Uncategorised

Building emotionally resilient jarjums

From time to time jarjums can experience challenges or difficult circumstances. These things are all a part of life and for emotionally resilient children they can be a chance to learn, develop and grow.

Emotional resilience is the ability to recover after challenges or difficult times, such as starting at a new school or kindergarten, moving house, or more serious experiences like family illness or passing of a loved one.

Jarjums build resilience over time through experience. The more emotionally resilient they are, the faster they can recover from setbacks and get back to living their lives. Additionally, once children have overcome one difficult experience they feel more confident and capable to handle the next tough situation that comes their way.

Emotionally resilient children are often great at problem solving and learning new skills as they are more willing to try again when things don’t go their way the first time.
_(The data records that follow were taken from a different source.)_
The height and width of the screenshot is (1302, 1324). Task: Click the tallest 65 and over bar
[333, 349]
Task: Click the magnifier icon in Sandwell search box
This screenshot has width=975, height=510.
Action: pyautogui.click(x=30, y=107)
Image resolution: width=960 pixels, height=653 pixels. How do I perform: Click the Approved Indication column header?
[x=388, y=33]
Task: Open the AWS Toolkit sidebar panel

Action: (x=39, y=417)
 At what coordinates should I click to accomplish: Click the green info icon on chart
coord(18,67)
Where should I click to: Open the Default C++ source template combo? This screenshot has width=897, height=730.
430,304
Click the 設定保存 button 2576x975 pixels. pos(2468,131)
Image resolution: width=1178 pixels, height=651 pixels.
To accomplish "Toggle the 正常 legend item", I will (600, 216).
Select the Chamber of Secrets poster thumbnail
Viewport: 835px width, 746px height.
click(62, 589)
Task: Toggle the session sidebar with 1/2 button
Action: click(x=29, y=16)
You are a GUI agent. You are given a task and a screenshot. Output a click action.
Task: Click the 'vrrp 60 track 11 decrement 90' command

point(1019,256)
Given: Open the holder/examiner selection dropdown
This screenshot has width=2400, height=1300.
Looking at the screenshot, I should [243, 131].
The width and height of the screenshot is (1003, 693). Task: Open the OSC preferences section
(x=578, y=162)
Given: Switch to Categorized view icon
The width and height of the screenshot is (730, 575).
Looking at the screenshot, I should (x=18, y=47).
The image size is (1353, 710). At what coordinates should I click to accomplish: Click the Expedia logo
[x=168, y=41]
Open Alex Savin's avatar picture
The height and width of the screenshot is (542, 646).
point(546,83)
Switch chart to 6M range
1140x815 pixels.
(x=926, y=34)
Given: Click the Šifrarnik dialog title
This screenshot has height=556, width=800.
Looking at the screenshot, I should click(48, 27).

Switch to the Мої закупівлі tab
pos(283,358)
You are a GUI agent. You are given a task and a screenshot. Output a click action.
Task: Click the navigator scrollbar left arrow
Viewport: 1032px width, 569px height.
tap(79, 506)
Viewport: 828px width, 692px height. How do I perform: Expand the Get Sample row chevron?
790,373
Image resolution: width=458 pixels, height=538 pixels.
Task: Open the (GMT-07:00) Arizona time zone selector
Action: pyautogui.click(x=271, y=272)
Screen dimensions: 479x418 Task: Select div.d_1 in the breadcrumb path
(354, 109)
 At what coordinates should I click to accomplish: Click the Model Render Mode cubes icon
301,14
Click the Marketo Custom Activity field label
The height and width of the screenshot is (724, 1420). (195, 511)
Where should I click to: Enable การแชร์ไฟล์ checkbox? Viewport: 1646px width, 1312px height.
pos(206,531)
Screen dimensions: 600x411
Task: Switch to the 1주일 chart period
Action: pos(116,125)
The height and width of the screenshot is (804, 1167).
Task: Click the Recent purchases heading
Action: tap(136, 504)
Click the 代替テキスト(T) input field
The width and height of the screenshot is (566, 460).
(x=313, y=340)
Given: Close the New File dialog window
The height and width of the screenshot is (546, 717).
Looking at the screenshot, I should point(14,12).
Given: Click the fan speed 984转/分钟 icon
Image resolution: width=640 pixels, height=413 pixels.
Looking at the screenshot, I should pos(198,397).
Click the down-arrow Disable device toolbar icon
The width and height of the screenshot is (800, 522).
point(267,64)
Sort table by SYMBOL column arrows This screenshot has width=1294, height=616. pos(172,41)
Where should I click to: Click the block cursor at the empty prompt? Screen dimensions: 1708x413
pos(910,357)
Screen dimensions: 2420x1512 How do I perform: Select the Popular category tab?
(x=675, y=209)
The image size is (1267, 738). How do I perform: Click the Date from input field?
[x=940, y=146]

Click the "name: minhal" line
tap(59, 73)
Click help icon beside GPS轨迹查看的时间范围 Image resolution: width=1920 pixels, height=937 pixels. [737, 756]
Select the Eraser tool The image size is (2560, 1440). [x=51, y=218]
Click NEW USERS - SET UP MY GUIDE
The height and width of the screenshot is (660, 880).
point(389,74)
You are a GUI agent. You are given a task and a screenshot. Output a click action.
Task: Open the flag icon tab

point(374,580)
They also have a better understanding that uncomfortable feelings, such as anxiety, sadness, fear or frustration don’t last forever.

The more emotionally resilient a jarjum is the less likely they are to avoid problems or deal with them in unhealthy ways, like getting defensive or aggressive.

Children learn resilience through experience and observation. Each time your jarjum sees you try again, let anger go, or think positively in difficult situations, they learn that they can do the same.

Here are some other ways you can help build your child’s resilience:

  • Try not to solve every minor problem or disappointment for them. If your jarjum doesn’t get their way, talk to them about how they feel instead of trying to fix the problem.
  • Avoid predicting and preventing problems for your child. This could be letting your child hand in homework that is incorrect or not replacing a toy that is broken. Allowing them to overcome small challenges builds their resilience for bigger setbacks.
  • Teach your jarjums to identify and manage strong emotions. For example, your jarjums may be worried about a sick family member. You could say, “I can see you’re really concerned, and it’s okay to be worried. We’re doing everything we can to help him get better”.
  • Praise your child for trying, no matter the result, to teach them to have another go when things don’t work out the first time they try something. You could say something like “I’m proud of you for finishing the race” or “Well done for giving it another go.”
  • Build their self-compassion. Self-compassion helps your child deal with disappointment, failures or mistakes by being kind to themselves.
  • Help your child to develop problem solving skills in an age-appropriate way.